The data below is to be returned in full and exactly.

[Items listed in a dataset]
====

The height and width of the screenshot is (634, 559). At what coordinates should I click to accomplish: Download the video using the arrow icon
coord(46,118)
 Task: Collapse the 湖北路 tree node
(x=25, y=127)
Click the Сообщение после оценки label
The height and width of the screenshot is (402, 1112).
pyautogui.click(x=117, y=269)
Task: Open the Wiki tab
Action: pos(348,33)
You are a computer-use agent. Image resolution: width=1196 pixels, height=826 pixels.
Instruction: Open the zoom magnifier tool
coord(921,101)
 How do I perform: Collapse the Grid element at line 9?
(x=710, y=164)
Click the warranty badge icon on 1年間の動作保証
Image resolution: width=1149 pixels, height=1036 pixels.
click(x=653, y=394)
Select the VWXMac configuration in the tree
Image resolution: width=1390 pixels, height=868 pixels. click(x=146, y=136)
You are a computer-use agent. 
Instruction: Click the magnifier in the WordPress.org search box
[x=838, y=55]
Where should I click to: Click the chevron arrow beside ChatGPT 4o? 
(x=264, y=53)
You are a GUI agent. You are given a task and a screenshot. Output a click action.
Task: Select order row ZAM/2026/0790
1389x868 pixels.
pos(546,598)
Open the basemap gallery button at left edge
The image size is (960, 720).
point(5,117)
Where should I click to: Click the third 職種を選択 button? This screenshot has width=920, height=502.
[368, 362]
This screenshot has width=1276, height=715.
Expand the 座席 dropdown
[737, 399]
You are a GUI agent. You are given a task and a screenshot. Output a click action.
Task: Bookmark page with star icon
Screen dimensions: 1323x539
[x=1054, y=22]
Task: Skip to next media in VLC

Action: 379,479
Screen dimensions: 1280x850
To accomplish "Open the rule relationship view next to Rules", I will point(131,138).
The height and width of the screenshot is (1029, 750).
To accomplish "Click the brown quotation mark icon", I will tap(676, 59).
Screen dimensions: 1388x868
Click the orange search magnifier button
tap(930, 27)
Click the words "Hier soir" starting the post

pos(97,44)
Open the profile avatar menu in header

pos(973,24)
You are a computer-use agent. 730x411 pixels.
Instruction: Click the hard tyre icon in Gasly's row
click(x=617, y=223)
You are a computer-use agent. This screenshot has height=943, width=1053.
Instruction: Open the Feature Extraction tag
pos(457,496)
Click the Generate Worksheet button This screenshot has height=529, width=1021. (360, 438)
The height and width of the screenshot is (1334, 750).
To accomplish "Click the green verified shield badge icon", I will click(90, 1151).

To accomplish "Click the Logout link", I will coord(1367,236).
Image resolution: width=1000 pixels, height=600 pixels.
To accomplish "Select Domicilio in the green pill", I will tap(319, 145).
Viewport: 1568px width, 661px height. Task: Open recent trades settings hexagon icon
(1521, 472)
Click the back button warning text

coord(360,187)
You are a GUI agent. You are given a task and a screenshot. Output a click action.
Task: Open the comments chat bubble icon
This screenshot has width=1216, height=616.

====

Response below >>
The height and width of the screenshot is (634, 559). At what coordinates should I click to accomplish: Download the video using the arrow icon
coord(46,118)
 Task: Collapse the 湖北路 tree node
(x=25, y=127)
Click the Сообщение после оценки label
The height and width of the screenshot is (402, 1112).
pyautogui.click(x=117, y=269)
Task: Open the Wiki tab
Action: pos(348,33)
You are a computer-use agent. Image resolution: width=1196 pixels, height=826 pixels.
Instruction: Open the zoom magnifier tool
coord(921,101)
 How do I perform: Collapse the Grid element at line 9?
(x=710, y=164)
Click the warranty badge icon on 1年間の動作保証
Image resolution: width=1149 pixels, height=1036 pixels.
click(x=653, y=394)
Select the VWXMac configuration in the tree
Image resolution: width=1390 pixels, height=868 pixels. click(x=146, y=136)
You are a computer-use agent. 
Instruction: Click the magnifier in the WordPress.org search box
[x=838, y=55]
Where should I click to: Click the chevron arrow beside ChatGPT 4o? 
(x=264, y=53)
You are a GUI agent. You are given a task and a screenshot. Output a click action.
Task: Select order row ZAM/2026/0790
1389x868 pixels.
pos(546,598)
Open the basemap gallery button at left edge
The image size is (960, 720).
point(5,117)
Where should I click to: Click the third 職種を選択 button? This screenshot has width=920, height=502.
[368, 362]
This screenshot has width=1276, height=715.
Expand the 座席 dropdown
[737, 399]
You are a GUI agent. You are given a task and a screenshot. Output a click action.
Task: Bookmark page with star icon
Screen dimensions: 1323x539
[x=1054, y=22]
Task: Skip to next media in VLC

Action: 379,479
Screen dimensions: 1280x850
To accomplish "Open the rule relationship view next to Rules", I will point(131,138).
The height and width of the screenshot is (1029, 750).
To accomplish "Click the brown quotation mark icon", I will tap(676, 59).
Screen dimensions: 1388x868
Click the orange search magnifier button
tap(930, 27)
Click the words "Hier soir" starting the post

pos(97,44)
Open the profile avatar menu in header

pos(973,24)
You are a computer-use agent. 730x411 pixels.
Instruction: Click the hard tyre icon in Gasly's row
click(x=617, y=223)
You are a computer-use agent. This screenshot has height=943, width=1053.
Instruction: Open the Feature Extraction tag
pos(457,496)
Click the Generate Worksheet button This screenshot has height=529, width=1021. (360, 438)
The height and width of the screenshot is (1334, 750).
To accomplish "Click the green verified shield badge icon", I will click(90, 1151).

To accomplish "Click the Logout link", I will coord(1367,236).
Image resolution: width=1000 pixels, height=600 pixels.
To accomplish "Select Domicilio in the green pill", I will tap(319, 145).
Viewport: 1568px width, 661px height. Task: Open recent trades settings hexagon icon
(1521, 472)
Click the back button warning text

coord(360,187)
You are a GUI agent. You are given a task and a screenshot. Output a click action.
Task: Open the comments chat bubble icon
This screenshot has width=1216, height=616.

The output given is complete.